* _Data supplied_
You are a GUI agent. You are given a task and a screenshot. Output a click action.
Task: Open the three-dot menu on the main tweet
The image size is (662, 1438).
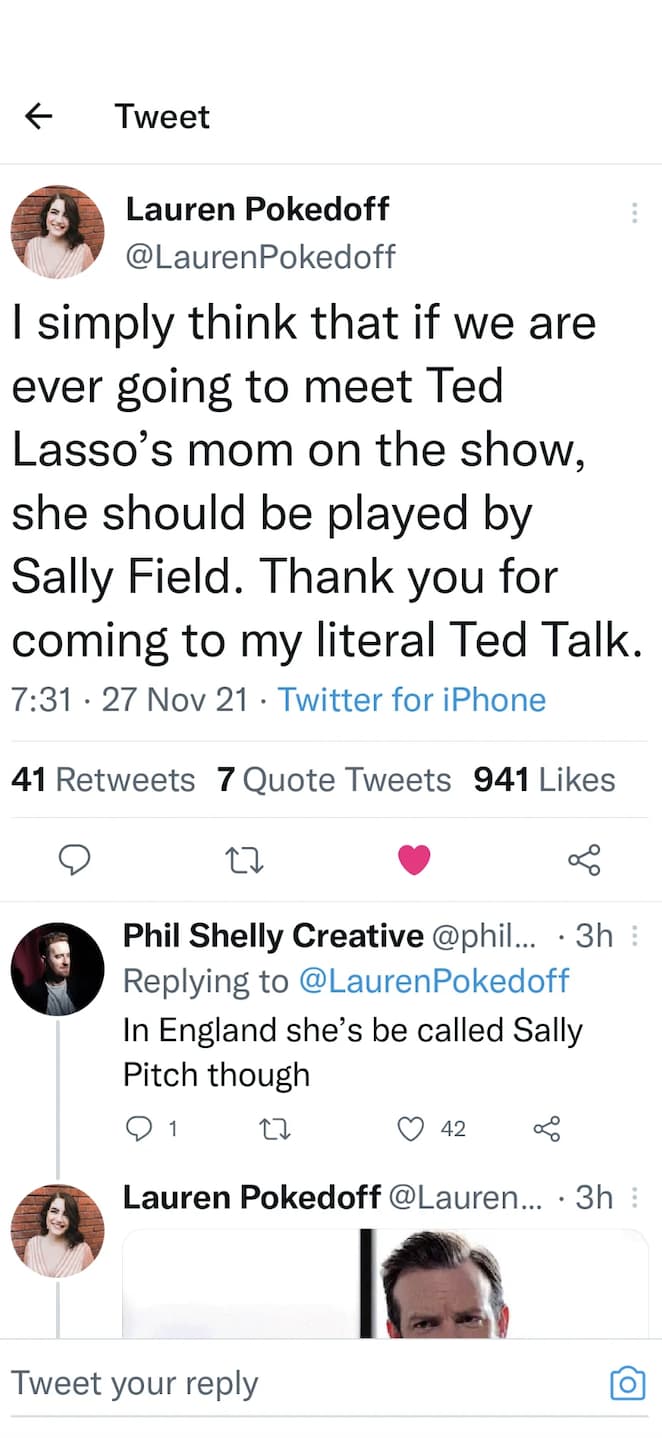coord(635,212)
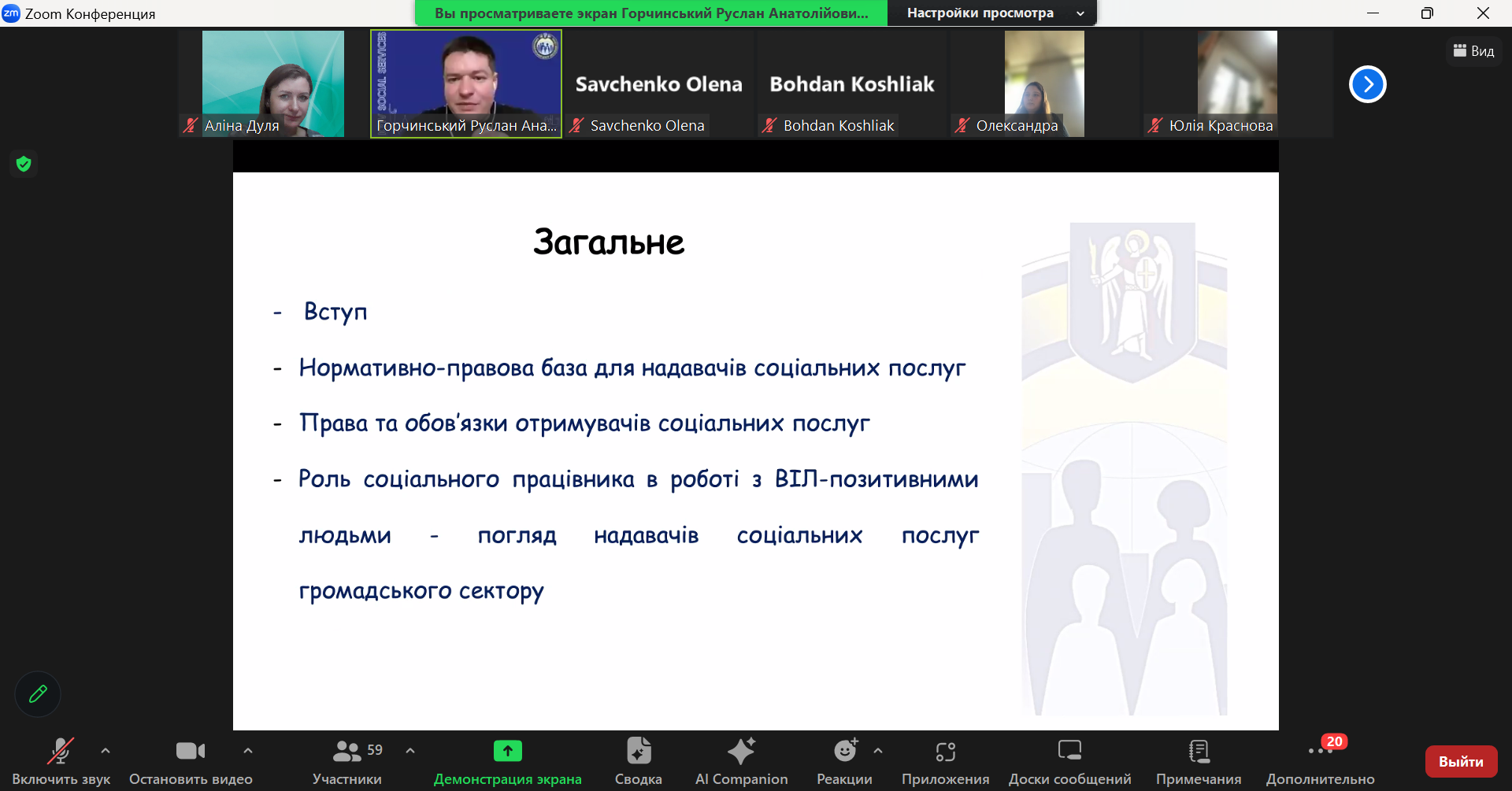Viewport: 1512px width, 791px height.
Task: Expand the microphone options chevron
Action: tap(105, 752)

* _Exercise instructions_
Can you reproduce every line of the records above word for word, leaving out the pictures?

* _Answer to the exercise_
You are a GUI agent. You are given a task and a screenshot. Output a click action.
Task: Open the three-dot menu on the main tweet
The image size is (662, 1438).
coord(635,212)
Viewport: 1512px width, 791px height.
Task: Expand the microphone options chevron
Action: tap(105, 752)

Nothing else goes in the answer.